I have a book going to publication soon on XGBoost and I just updated the software. Using scikit-learn. So far, getting worse results with gblinear but everything else seems close to normal. Until I get to sparse matrices.
As it stands, I currently cannot use sparse matrices as part of a pipeline using the XGBRegressor. When I changed to LinearRegression, it worked, so I know the issue is not with my code, but with the sparse matrix implementation. Furthermore, it worked before when I had previous versions (say 8 months old) installed on the computer.
I could really use help as I have a deadline coming.
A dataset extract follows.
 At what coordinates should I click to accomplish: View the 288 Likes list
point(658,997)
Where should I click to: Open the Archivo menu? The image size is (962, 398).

It would take a lot of code to get to the point of running the pipeline (can provide if essential), but here is the error:
TypeError Traceback (most recent call last)
in
1 model = XGBRegressor(max_depth=2, min_child_weight=3, subsample=0.9, colsample_bytree=0.8, gamma=2, objective=‘reg:squarederror’)
----> 2 model.fit(X_train_transformed, y_train)
3 y_pred = model.predict(X_test_transformed)
4 rmse = MSE(y_pred, y_test)**0.5
5 rmse
~/opt/anaconda3/lib/python3.7/site-packages/xgboost/sklearn.py in fit(self, X, y, sample_weight, base_margin, eval_set, eval_metric, early_stopping_rounds, verbose, xgb_model, sample_weight_eval_set, callbacks)
505 base_margin=base_margin,
506 missing=self.missing,
–> 507 nthread=self.n_jobs)
508
509 evals_result = {}
~/opt/anaconda3/lib/python3.7/site-packages/xgboost/core.py in init(self, data, label, weight, base_margin, missing, silent, feature_names, feature_types, nthread)
436 threads=self.nthread,
437 feature_names=feature_names,
–> 438 feature_types=feature_types)
439 assert handle is not None
440 self.handle = handle
~/opt/anaconda3/lib/python3.7/site-packages/xgboost/data.py in dispatch_data_backend(data, missing, threads, feature_names, feature_types)
528 if _has_array_protocol(data):
529 pass
–> 530 raise TypeError(‘Not supported type for data.’ + str(type(data)))
531
532
TypeError: Not supported type for data.<class ‘scipy.sparse.coo.coo_matrix’>